Het productieproces
Asfaltmengsystemen
Het asfaltproductieproces kan opgesplitst worden in 5 algemene stappen:
Afhankelijk van de manier waarop voorbereiding, doseren en mengen van de samenstellende delen worden uitgevoerd, kunnen twee categorieën van menginstallaties worden onderscheiden:
- discontinu systeem met chargemenger
- continu systeem met trommelmenger
Bij het discontinu systeem wordt het asfaltmengsel lading per lading aangemaakt (batch of charge). De granulaten doorlopen achtereenvolgens de processen van voordosering, droging en opwarming, warme zeving, warme buffering, exacte dosering en tenslotte de ladingsgewijze menging met overeenkomstige hoeveelheden vulstof en bindmiddel. De droogtrommel en mengbak zijn aparte machines, tussenin zijn er warme wachtsilo’s die fungeren als buffer.
In Vlaanderen opgestelde asfaltcentrales zijn allemaal van het discontinue type, zoals weergegeven in onderstaande figuur.
Figuur 1: Processchema van de asfaltbereiding volgens het discontinu proces (Bentum Recycling Centrale, 2012)
Bij het continue systeem gebeurt de menging op continue wijze. De droogtrommelmenger vormt één geheel, de menging gebeurt in het laatste gedeelte van de verlengde trommel. Er is geen mogelijkheid om de (voor)dosering nog bij te sturen. In Vlaanderen past geen enkele centrale het continue systeem toe.
Verwerking
Naast de klassieke warme asfaltproductie waarbij, afhankelijk van het bitumen, productietemperaturen van 150 °C tot 190 °C gebruikelijk zijn, is het ook mogelijk om bij lagere temperaturen asfaltmengsels aan te maken.

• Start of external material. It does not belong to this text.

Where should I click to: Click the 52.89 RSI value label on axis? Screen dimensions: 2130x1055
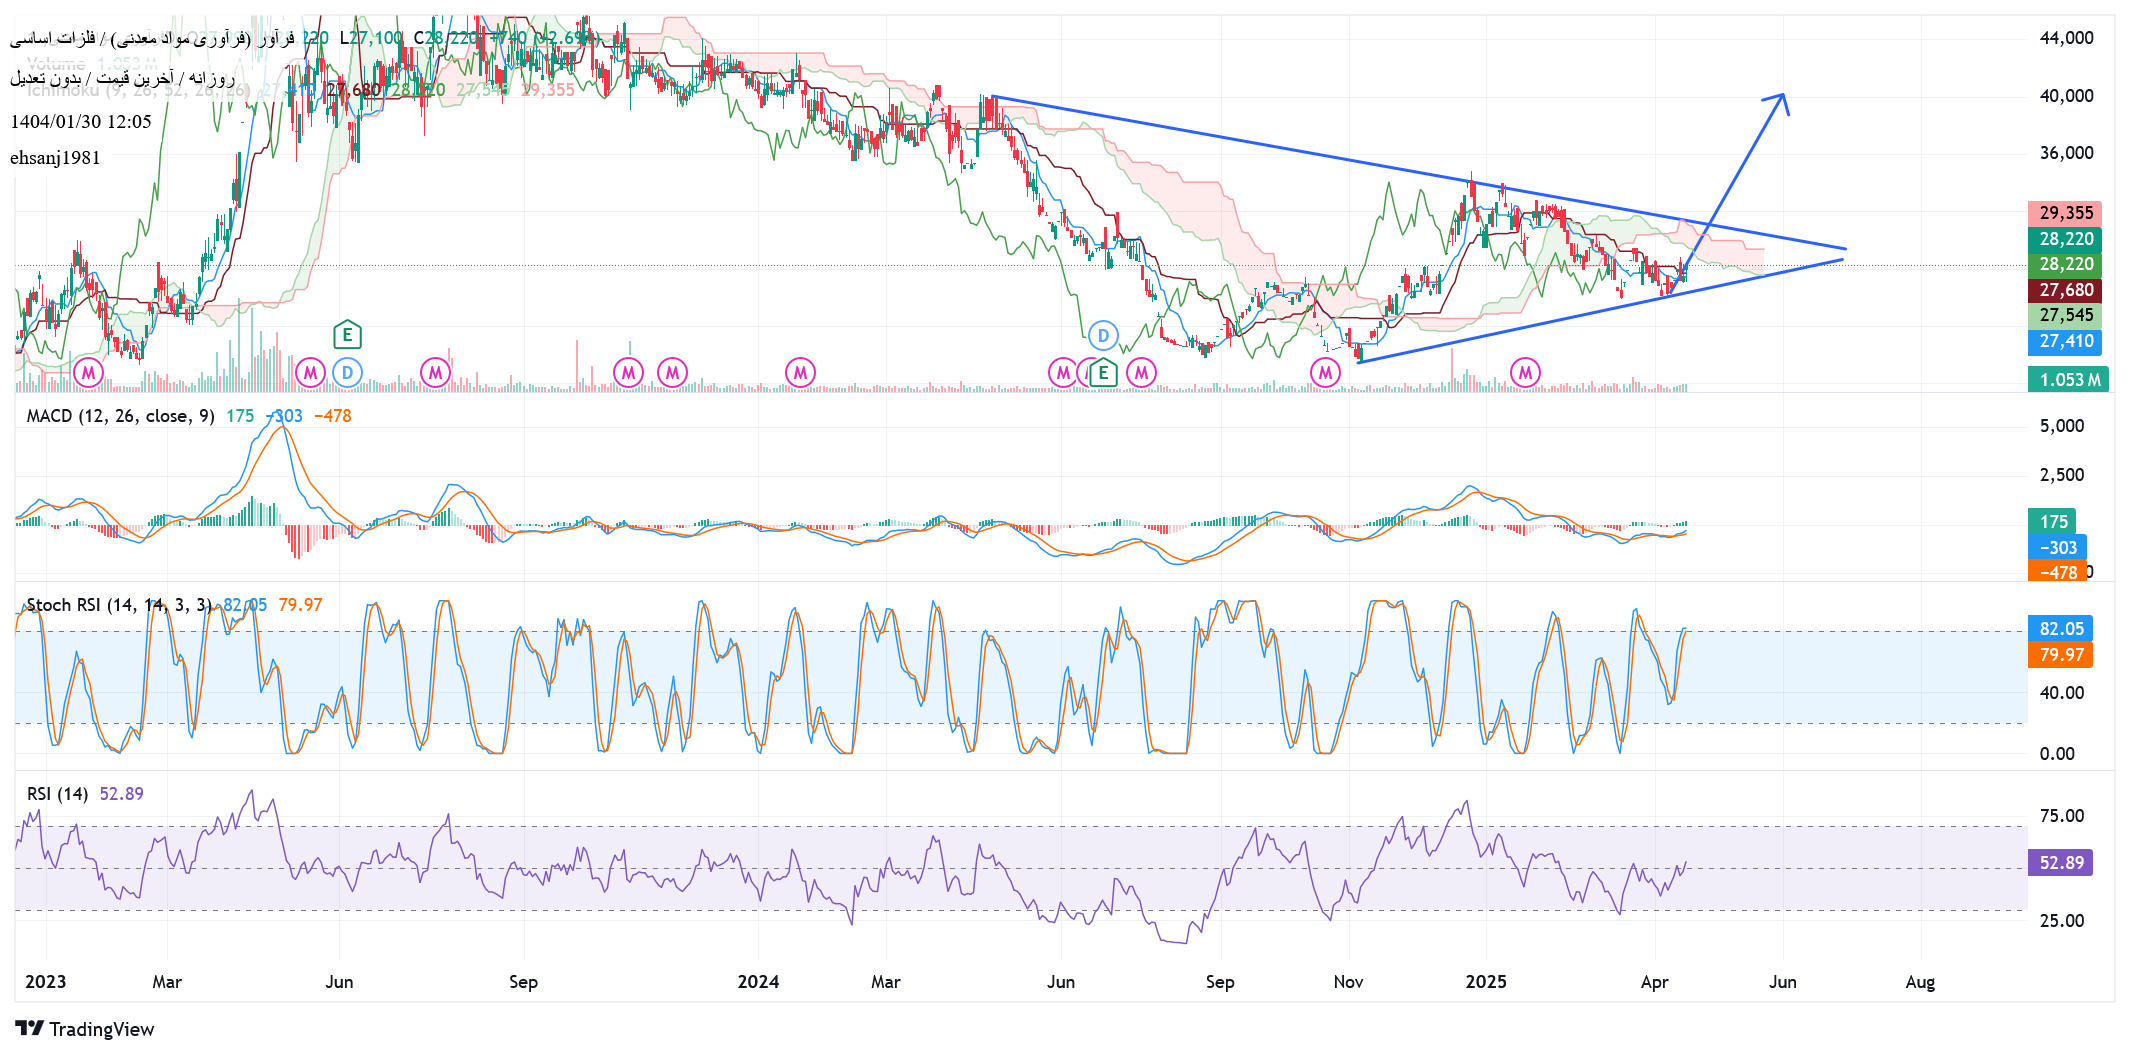click(x=2060, y=863)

Europese normen geven geen precieze definitie van asfalt bij verlaagde temperatuur weer maar in veel vakliteratuur worden volgende technieken onderscheiden:
Tabel 1: Drietalig overzicht van de benamingen voor asfaltverwerkingstechnieken. (OCW, 2011)
Warm asfalt
De productietemperaturen bij warme asfaltproductie worden enerzijds toegepast voor een goede droging, omhulling en hechting van de granulaten en anderzijds om een goede verwerkbaarheid en verdichtbaarheid van het asfaltmengsel op de werf te garanderen. Na de productie wordt het asfaltmengsel, na eventuele tijdelijke opslag, warm getransporteerd naar de verwerkingssite.
Asfalt bereid bij verlaagde temperatuur (AVT)
Aan asfaltproductie bij verlaagde temperaturen wordt al geruime tijd gewerkt omdat dit voordelen oplevert op energie-, milieu- en bouwtechnisch vlak, zoals een lager energieverbruik, minder emissies en veiligere werkomstandigheden.
Deze techniek wordt in Vlaanderen nog niet in grote volumes toegepast omdat dit nog niet is toegelaten in het standaardbestek. Het MOW staat echter bijzonder positief tegenover asfalt bij verlaagde temperatuur en heeft daarom de werkgroep “Asfalt bij Verlaagde Temperatuur (AVT)” opgericht om na een aantal studies in 2012, de opname van nieuwe technologieën in het SB250 mogelijk te maken[1]. Op het vlak van kwaliteit en duurzaamheid op lange termijn is er nog aanvullend onderzoek en/of meer ervaring op het terrein nodig, door e.g. proefvakken/teststroken aan te leggen, om aan te tonen dat de prestaties van asfalt bij verlaagde temperatuur evenwaardig zijn aan die van warm asfalt.
Op basis van het toegepaste procedé worden drie hoofdgroepen onderscheiden:
- toevoeging van organische additieven (voornamelijk was) aan het bitumen
- toevoeging van chemische additieven aan het bitumen
- opschuimen van het bitumen
Koudasfalt
Een laatste verwerkingstechniek is het zogenaamde “koudasfalt”, dat niet opgewarmd hoeft te worden om verwerkbaar te zijn. Hierbij kan er een onderscheid gemaakt worden tussen koudasfalt in de betekenis van asfalt als volwaardige laag die deel uitmaakt van de verharding (weliswaar eerder voor licht verkeer buiten de bebouwde kom) en koudasfalt dat stockeerbaar is en typisch gebruikt wordt bij kleine en voorlopige herstellingen. Samen vertegenwoordigen ze een klein aandeel (enkele %) in de productiecijfers.
Er zijn twee manieren om koudasfalt te produceren:
- De bitumenfractie in emulsie brengen in water met behulp van een emulgator.
- Opschuimen van het bitumen
[1] Asfalt, bereid bij verlaagde temperatuur, zal naar verwachting worden opgenomen in de wijzigingen van het SB250 in 2014 (BVA, 2013).